* Begin *

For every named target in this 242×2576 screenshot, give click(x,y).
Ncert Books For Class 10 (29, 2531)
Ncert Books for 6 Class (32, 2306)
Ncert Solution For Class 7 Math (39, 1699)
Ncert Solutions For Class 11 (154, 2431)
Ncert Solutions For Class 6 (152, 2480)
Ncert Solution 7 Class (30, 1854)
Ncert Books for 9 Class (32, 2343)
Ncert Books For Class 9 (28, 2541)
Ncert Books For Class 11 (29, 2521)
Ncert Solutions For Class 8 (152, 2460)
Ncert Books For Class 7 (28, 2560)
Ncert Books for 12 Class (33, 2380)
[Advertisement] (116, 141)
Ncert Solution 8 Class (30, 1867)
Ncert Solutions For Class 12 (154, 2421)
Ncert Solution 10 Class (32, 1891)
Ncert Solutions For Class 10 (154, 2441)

* End *

[PROBLEM TO SOLVE] Convert every line of the rows above into a Markdown table with the columns No. and Row text, numbering the lines in order and leaving out any blank ones.

[ANSWER FOR THIS EXERCISE]
| No. | Row text |
|---|---|
| 1 | For every named target in this 242×2576 screenshot, give click(x,y). |
| 2 | Ncert Books For Class 10 (29, 2531) |
| 3 | Ncert Books for 6 Class (32, 2306) |
| 4 | Ncert Solution For Class 7 Math (39, 1699) |
| 5 | Ncert Solutions For Class 11 (154, 2431) |
| 6 | Ncert Solutions For Class 6 (152, 2480) |
| 7 | Ncert Solution 7 Class (30, 1854) |
| 8 | Ncert Books for 9 Class (32, 2343) |
| 9 | Ncert Books For Class 9 (28, 2541) |
| 10 | Ncert Books For Class 11 (29, 2521) |
| 11 | Ncert Solutions For Class 8 (152, 2460) |
| 12 | Ncert Books For Class 7 (28, 2560) |
| 13 | Ncert Books for 12 Class (33, 2380) |
| 14 | [Advertisement] (116, 141) |
| 15 | Ncert Solution 8 Class (30, 1867) |
| 16 | Ncert Solutions For Class 12 (154, 2421) |
| 17 | Ncert Solution 10 Class (32, 1891) |
| 18 | Ncert Solutions For Class 10 (154, 2441) |